Clinical manifestations associated with B. theileri infection are usually non-specific. Classically, this pathogen has been described as a causative of fever (Theiler 1904) and other non-specific clinical signs, such as apathy, rough hair coat, and pallor of mucous membranes in cattle (Sharma et al. 2000; Cordeiro et al. 2018). A study with cattle from Cameroon demonstrated a statically significant correlation between B. theileri infection and anemia (Abanda et al. 2019). Moreover, cattle presenting reduced milk production and food consumption were found to be positive for B. theileri in Brazil (Figueiroa et al. 2023). However, animals with subclinical infection have also been reported (Paula et al. 2023). Co-infection with B. theileri and other vector-borne agents have been reported reported favoring clinical alterations (Abanda et al. 2019; Figueiroa et al. 2023). The B. theileri-positive blood sample from the present study also amplified fragments from hemotropic Mycoplasma spp. (hemoplasmas) 16 S rRNA (Mongruel et al. 2022a), but the presence of clinical signs due to this coinfection is unknown.

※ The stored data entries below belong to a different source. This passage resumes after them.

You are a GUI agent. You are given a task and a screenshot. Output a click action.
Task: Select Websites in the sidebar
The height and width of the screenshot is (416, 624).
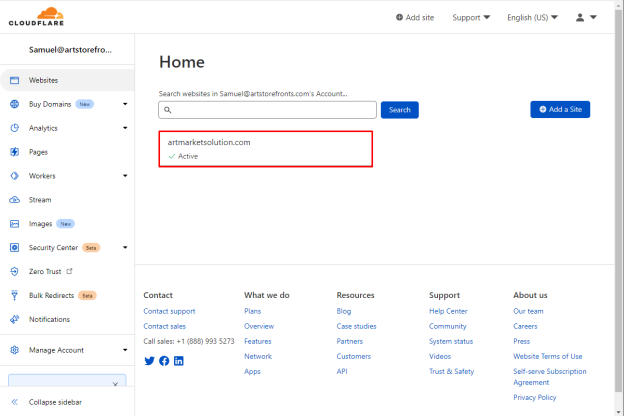point(67,80)
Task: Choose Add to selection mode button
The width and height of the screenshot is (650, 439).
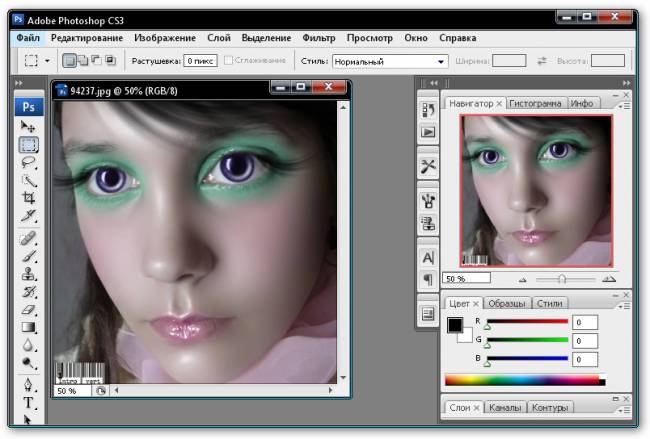Action: coord(84,61)
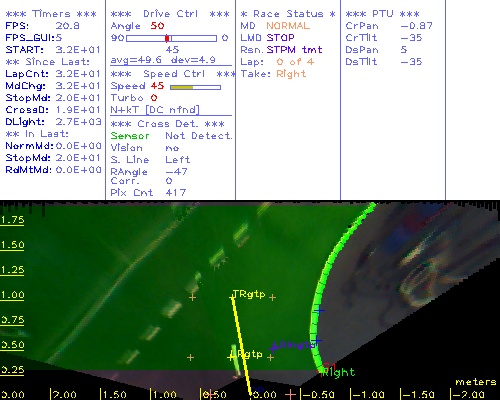Click the Turbo value

tap(154, 98)

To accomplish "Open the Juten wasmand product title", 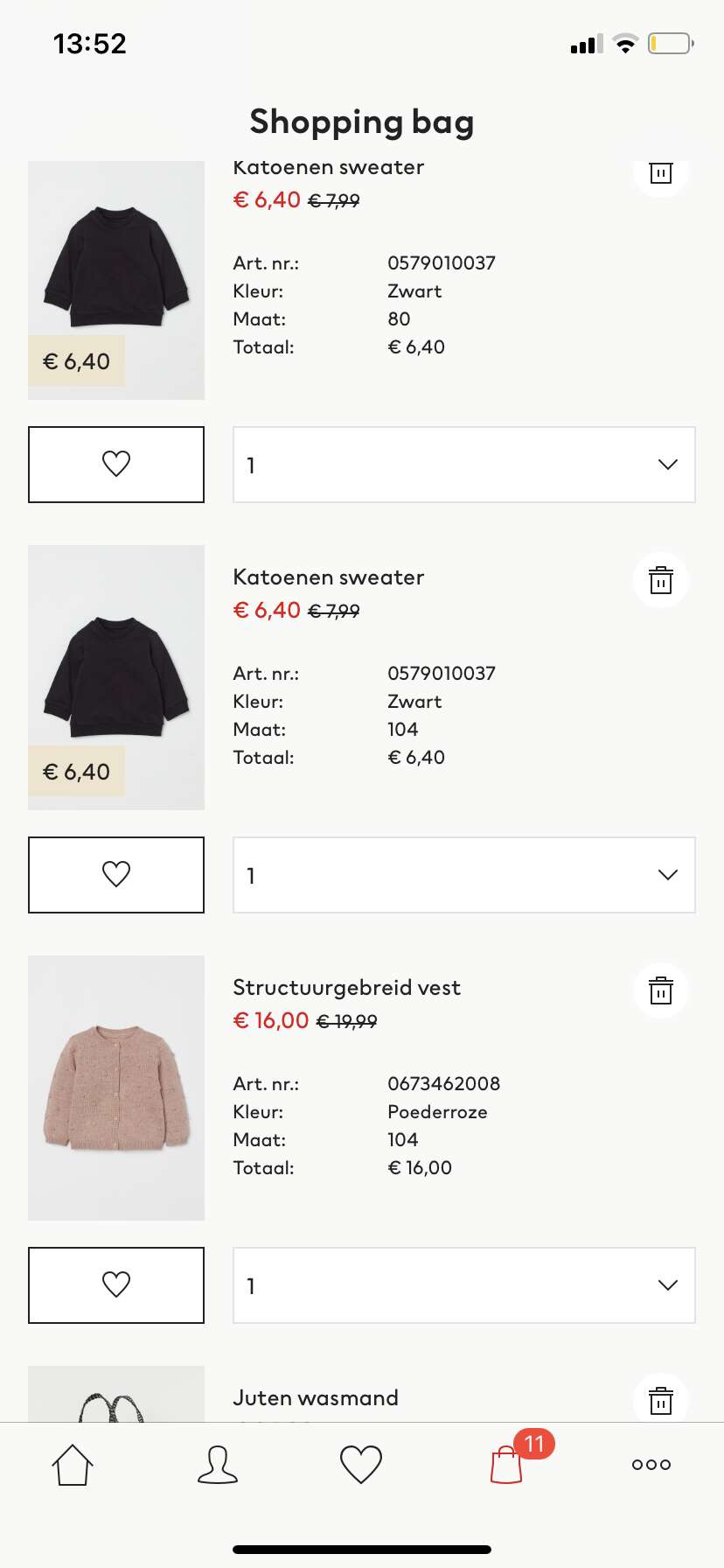I will point(316,1398).

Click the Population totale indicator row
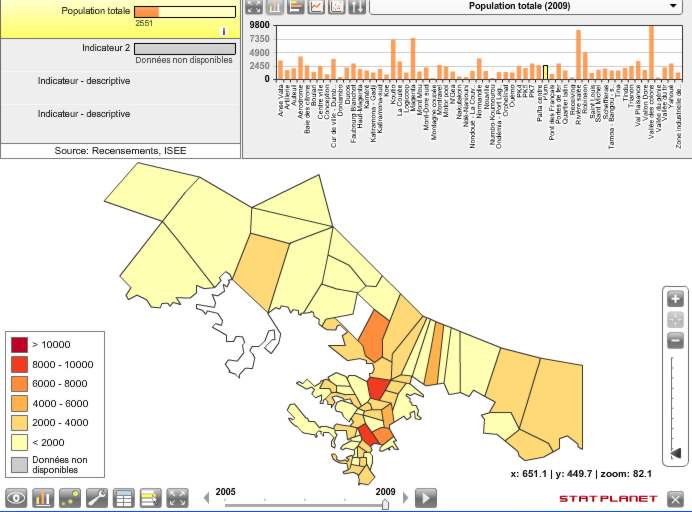(120, 18)
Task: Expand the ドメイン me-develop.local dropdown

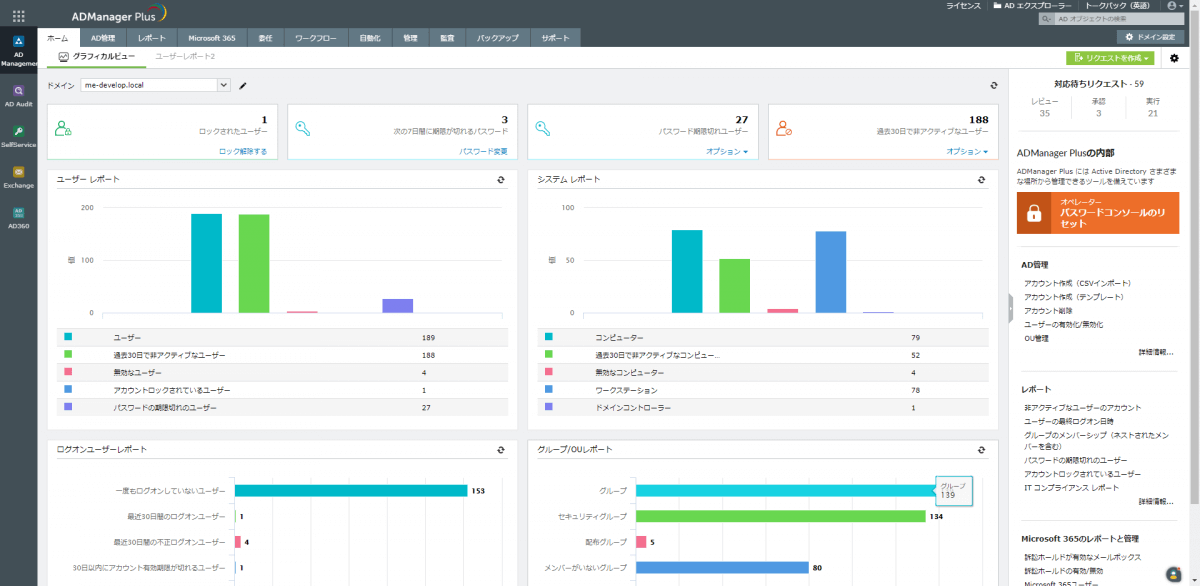Action: coord(224,85)
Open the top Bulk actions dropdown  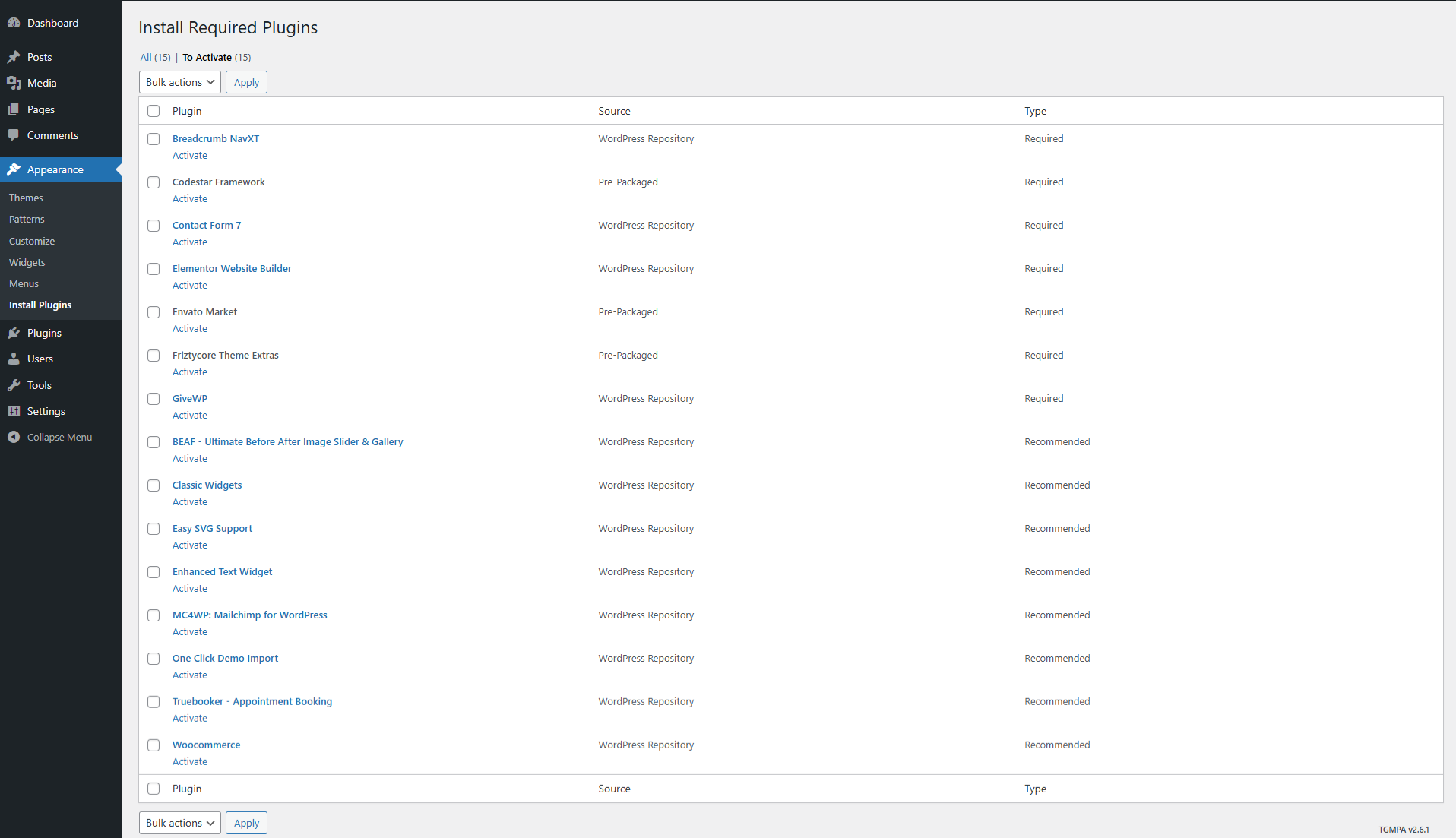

The tick species R. microplus is described as the primary vector for B. theileri in South America (Faccini-Martínez et al. 2022). In fact, R. microplus collected from cattle and horses from Minas Gerais (Yparraguirre et al. 2007) and Rio de Janeiro (Cordeiro et al. 2018) states and infested cattle from Goiás (Paula et al. 2023), Minas Gerais and Pará states (Figueiroa et al. 2023) were reported to be infected by B. theileri in Brazil. Moreover, this tick species has also been reported infesting tapirs from Pantanal, as a consequence of land sharing between tapirs and cattle (Labruna et al. 2021).

The phylogenetic analysis confirmed the identity of the sequence detected within the B. theileri clade. Moreover, this clade was divided in two minor clades, with high support value (100): one containing B. theileri strain C5 (MG601737) and related sequences, and other one containing B. theileri strain BR (EF1401022) and related sequences, including the sequence obtained from a tapir. The sequence from strain B. theileri C5 was obtained from an engorged female R. microplus hemolymph. The tick was collected from apparently healthy bovines maintained in Rio de Janeiro State, Brazil (Cordeiro et al. 2018). Sequence from B. theileri BR strain was obtained from R. microplus collected from a horse in Minas Gerais State, Brazil (Yparraguirre et al. 2007). This pattern of two major clades being formed was also observed in phylogenetic reconstructions inferred before using this same gene fragment (Paula et al. 2023; Figueiroa et al. 2023; Khan et al. 2023). More studies are necessary to understand if there are any differences among strains regarding the division of the B. theileri clade observed here.

We report the first documented occurrence of B. theileri in a wild tapir from South America. This finding contributes to our knowledge regarding susceptible hosts species for B. theileri. More studies are necessary to understand the potential effects of B. theileri on tapir’s health.